Airbus will launch the A330neo range, a revamped version of A330 airliner, the company announced Monday at the 2014 Farnborough International Airshow held in England.
The new wide-body planes will compete with Boeing’s Dreamliner 787.
“The A330 has been one of our most successful aircraft in the Airbus wide-body family,” said Kiran Rao, Airbus’ executive vice president of strategy and marketing.
Airbus has sold more than 1,300 A330 airplanes to nearly 100 customers worldwide, making it one of the most successful aircraft in the wide-body category, Rao said.
“What we are doing is making this aircraft, which is already great, better,” he said.
The newly launched A330-800neo and the A330-900neo (enhanced versions of the A330-200 and A330–300 models, respectively) will feature several new features, according to Airbus, not the least of which is a vast improvement in fuel efficiency.
With the help of new Rolls-Royce Trent 7000 engines, an 800 kilograms reduction in weight of the aircraft, and a new aerodynamic design featuring a 64 meters wingspan and curved wingtips, the new airliner will see a 14% reduction in fuel consumption per seat.
“We enjoy very good sales of the A330, but we were listening to our customers. People were telling us, your aircraft is fantastic, but would be even more fantastic if you could achieve a better level of fuel burn,” Fabrice Brégier, president and CEO of Airbus, told CNN.

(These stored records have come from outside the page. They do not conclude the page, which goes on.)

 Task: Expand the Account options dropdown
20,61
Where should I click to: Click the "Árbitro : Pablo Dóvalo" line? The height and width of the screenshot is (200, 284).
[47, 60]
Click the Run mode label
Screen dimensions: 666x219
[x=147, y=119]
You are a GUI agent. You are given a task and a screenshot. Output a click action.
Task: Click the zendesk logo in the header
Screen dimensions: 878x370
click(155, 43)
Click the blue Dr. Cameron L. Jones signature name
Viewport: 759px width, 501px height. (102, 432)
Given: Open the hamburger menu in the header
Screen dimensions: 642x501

But not everyone is convinced by Airbus’ claims of better fuel efficiency. Boeing’s marketing head, Randy Tinseth, said he found Airbus’ estimate “extraordinarily optimistic,” according to the Wall Street Journal.
Brégier also admitted that since the investment was not planned, the new model will increase Airbus’ development costs through 2017.

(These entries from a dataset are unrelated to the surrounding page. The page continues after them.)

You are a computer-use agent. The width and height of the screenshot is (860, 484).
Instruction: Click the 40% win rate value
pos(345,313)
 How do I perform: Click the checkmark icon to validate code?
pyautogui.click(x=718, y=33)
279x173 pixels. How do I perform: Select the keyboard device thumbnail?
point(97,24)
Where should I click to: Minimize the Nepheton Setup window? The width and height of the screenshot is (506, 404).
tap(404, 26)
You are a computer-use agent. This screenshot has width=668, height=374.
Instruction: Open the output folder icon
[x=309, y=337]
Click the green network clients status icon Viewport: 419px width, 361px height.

He also said he anticipated the A330neo family would ultimately improve profits, and that he expects to sell at least 1,000 of the aircraft, which will be available for delivery by the end of 2017, during the week-long airshow.
Previous experience suggests that Brégier has a point.

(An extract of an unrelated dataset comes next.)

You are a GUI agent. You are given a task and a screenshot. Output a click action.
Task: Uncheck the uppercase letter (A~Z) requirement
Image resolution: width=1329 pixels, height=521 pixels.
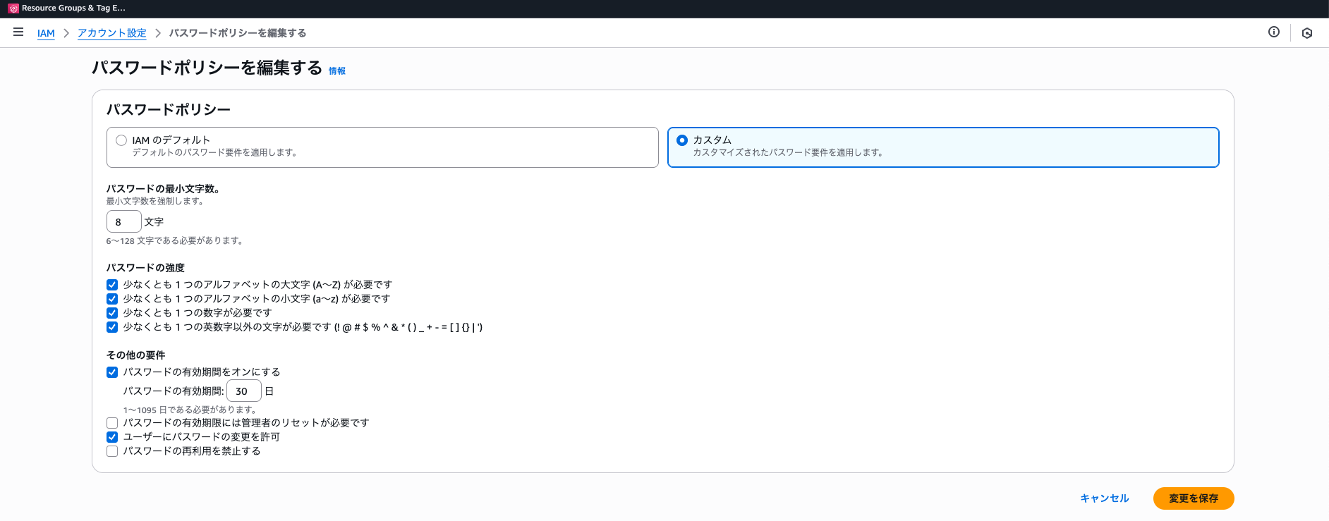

Sales for Airbus’ A320neo, a similarly updated version of their older, single-aisle A320 model, has been off the charts, with over 2,800 orders since it was launched in 2010, the company said.
The new models are appealing to airlines as they tend to be cheaper than completely new designs.
Still, the reduced cost, though attractive, is not the only feature likely to bring in new customers.
The new aircraft also come outfitted with updated controls in the cockpit, and a larger rest area for cabin crew.
Rao says that customers will be please with wider seats (18 inches in economy) and an updated in-flight entertainment system that will allow passengers to watch movies in 3D.